• **Dataset rows**:
● ● ● ●
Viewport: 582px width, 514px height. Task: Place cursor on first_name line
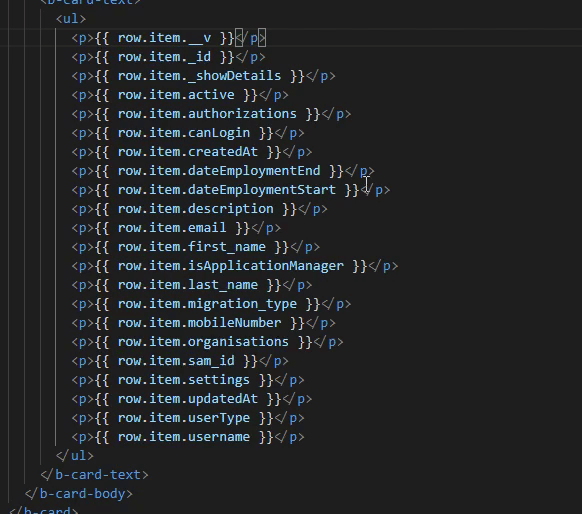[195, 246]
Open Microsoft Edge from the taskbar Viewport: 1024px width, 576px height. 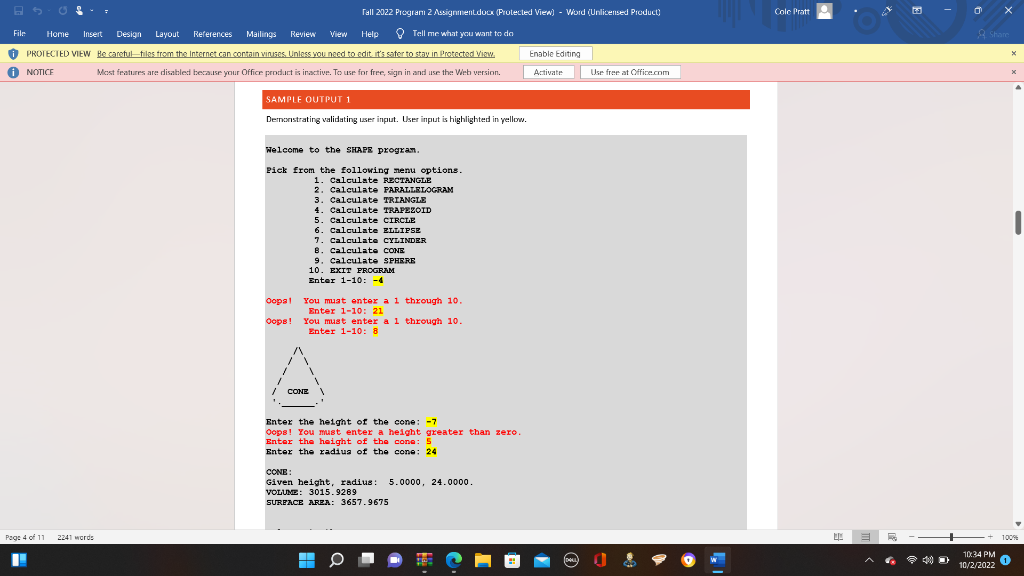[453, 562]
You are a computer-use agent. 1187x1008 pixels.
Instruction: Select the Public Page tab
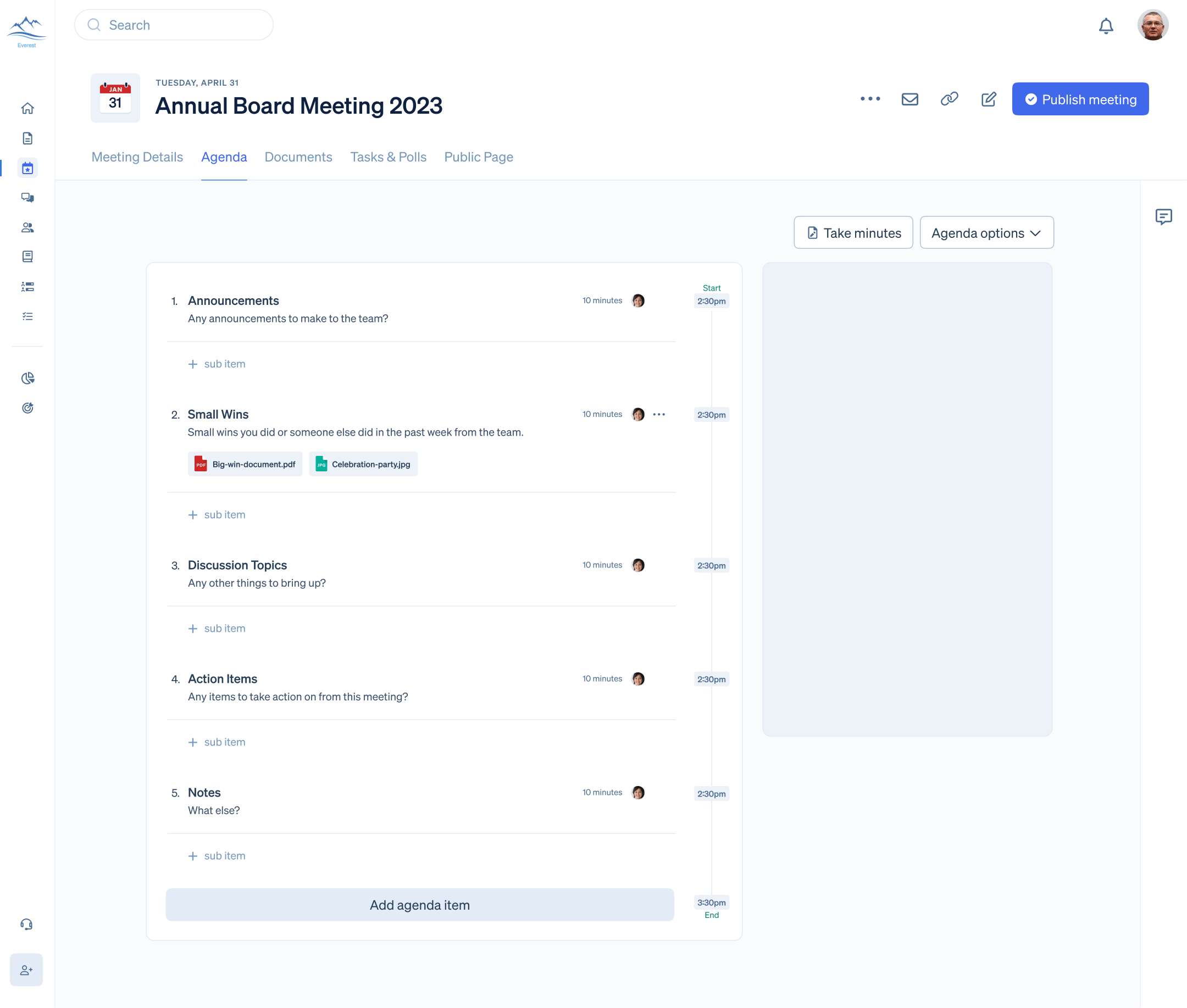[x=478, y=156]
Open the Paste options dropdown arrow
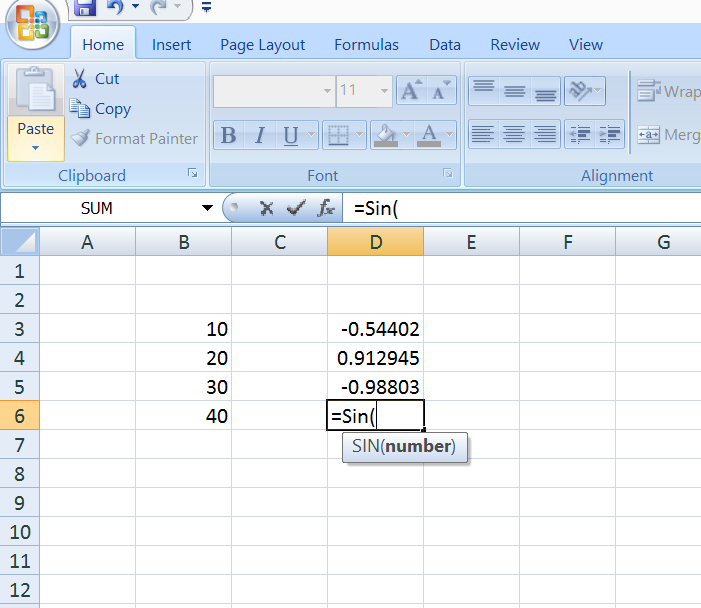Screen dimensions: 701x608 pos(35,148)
● ● ● ●
• **What you should do**: Rewrite the data above from the line that contains "You are a computer-use" through the end of the data, replacing "Public Page" with "Settings" and leaving everything else unchanged. Omit the pictures from your answer.

• **Solution below**:
You are a computer-use agent. 1187x1008 pixels.
Instruction: Select the Settings tab
[x=478, y=156]
Open the Paste options dropdown arrow
Screen dimensions: 701x608 pos(35,148)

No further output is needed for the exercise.